Abstract

Geological and geophysical interpretation of TEM data has revealed changes to the subsurface from the “Kraton-3” peaceful underground nuclear explosion (PUNE). The explosion was conducted on 24 August 1978 at a depth of 577 m in Middle Cambrian limestone on the eastern periphery of the Tunguska basin (Western Yakutia). The site is located in an area of 100 to 300 m thick permafrost and pressurized aquifers with Na-Ca-Cl brines (up to 400 g/l TDS) and cryopegs. The “Kraton-3” epicenter is only 160 m away from a fault emerging along the Markha River.
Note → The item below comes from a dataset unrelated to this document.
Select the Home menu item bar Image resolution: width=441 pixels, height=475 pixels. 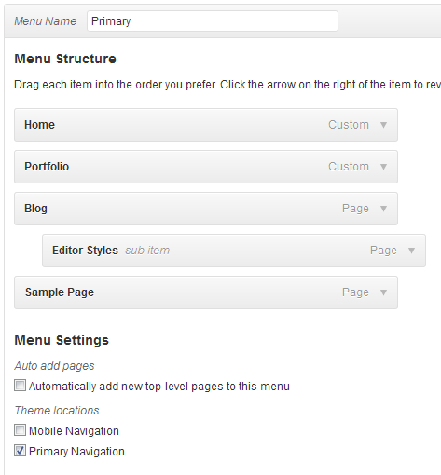(x=206, y=125)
TEM responses collected at 22 stations along three profiles image a layered-earth background resistivity pattern. The highly resistive uppermost layer, ~150–200 m thick, consists of perennially frozen ice-rich rocks. Dry permafrost on watersheds of the Markha right side reaches 1200 ohm⋅m, while the hypsometrically lower frozen ground along the fault is 10 to 40 times less resistive. That is exactly the place of the PUNE epicenter, and the resistivity lows may record permafrost degradation and taliks (unfrozen layers).
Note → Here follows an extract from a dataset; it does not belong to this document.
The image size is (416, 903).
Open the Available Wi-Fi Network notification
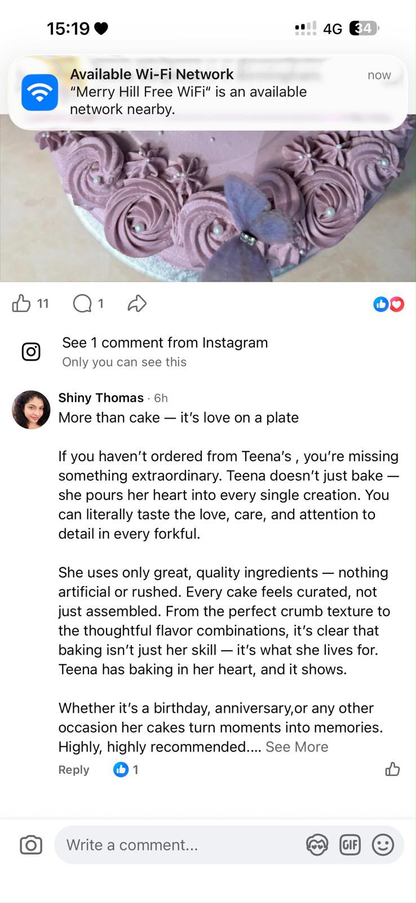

The layers below are conductive and correspond to Upper Cambrian and Middle Cambrian (I) aquifers with brines. The top of the Upper Cambrian aquifer along the central profile is highly variable in depth, especially along the fault on the river left bank. The data indicate a local groundwater anomaly above the explosion: the Middle Cambrian I brines, which show up as a conductor in the resistivity pattern, become ~300 m shallower, most likely rising along the rubble chimney above the UNE containment cavity; the lateral extent of the anomaly reaches 400 m. There may exist paths for mass and heat transport maintained by pressurized brines in the system “containment cavity–rubble chimney–fault zone–ground surface”.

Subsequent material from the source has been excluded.